Plusieurs indications relatives à l’obscurité ponctuent les propos des différents personnages : « Les Astres de la nuict ont mis le crime au jour » (vers 1004), « J’ay de loin entreveu parmy l’obscurité, / Le port noircy de peuple, et brillant de clarté » (vers 1015-1016), « La Lune en se levant sur ce petit bois sombre, / M’a fait voir ce beau corps, qui passe pour une ombre » (vers 1156-1157).
Or, les renseignements dont nous disposons concernant l’éclairage du plateau de théâtre sont médiocres, et encore plus concernant la production d’une lumière nocturne. Bien que les notices de Mahelot abordent fréquemment ce sujet, nous ignorons quelle technique était utilisée. Des différentes méthodes avancées par Pierre PasquierLe Mémoire de Mahelot, op. cit., p. 78-80.La Belle Esclave. Ceux-ci pouvaient obscurcir les sources lumineuses au moyen de cylindres de fer suspendus à des poulies, ou user d’une technique consistant à réduire l’intensité des sources lumineuses placées dans les coulisses en limitant leur rayonnement à l’aide d’un écran plus ou moins opaque, ou encore, tout simplement, faire usage d’un velum, une sorte de grande toile peinte représentant une nuit au dessus de la scène.
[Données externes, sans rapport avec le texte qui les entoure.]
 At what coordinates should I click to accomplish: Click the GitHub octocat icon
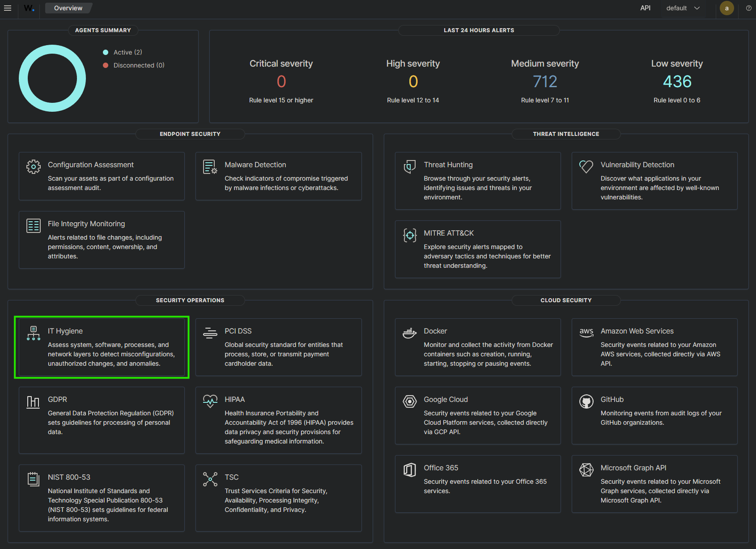[x=586, y=401]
Partant, l’analyse que nous proposons ne prétend pas rapporter fidèlement quels furent les choix scénographiques de La Belle Esclave, mais tend à en explorer les possibilités. Si nous ne saurions écarter d’autres alternatives à la mise en scène que nous privilégions, il semble toutefois que notre pièce présente un lieu faiblement composite qui unifie au moins partiellement l’ancien dispositif à cinq compartiments. La tension vers l’unification, poursuivie et accentuée sous la pression de la spéculation sur l’unité de lieu et des tentatives d’application de cette règle, aboutit en effet à redéfinir le principe de la décoration simultanée.
La tragi-comédie de Claude de L’Estoille, créée durant une période de transition privilégiant de plus en plus la représentation d’un lieu totalement homogène, ne peut que prendre en considération l’évolution de la perception de l’illusion théâtrale. Celle-ci se doit désormais de privilégier la vraisemblance absolue – subordonnant, dans une perceptive platonicienne, le plaisir au Vrai – au détriment de la vraisemblance relative. Progressivement, il est acquis que l’adhésion de l’auditeur à la rhétorique dramatique passe également par le respect de l’unité de lieux, une des conditions sans laquelle la vraisemblance absolue ne se réalise que partiellement. En 1642-1643, la scène n’est donc pratiquement plus multiple, mais n’est pas encore homogène, comme l’exigeront par la suite les pièces classiques.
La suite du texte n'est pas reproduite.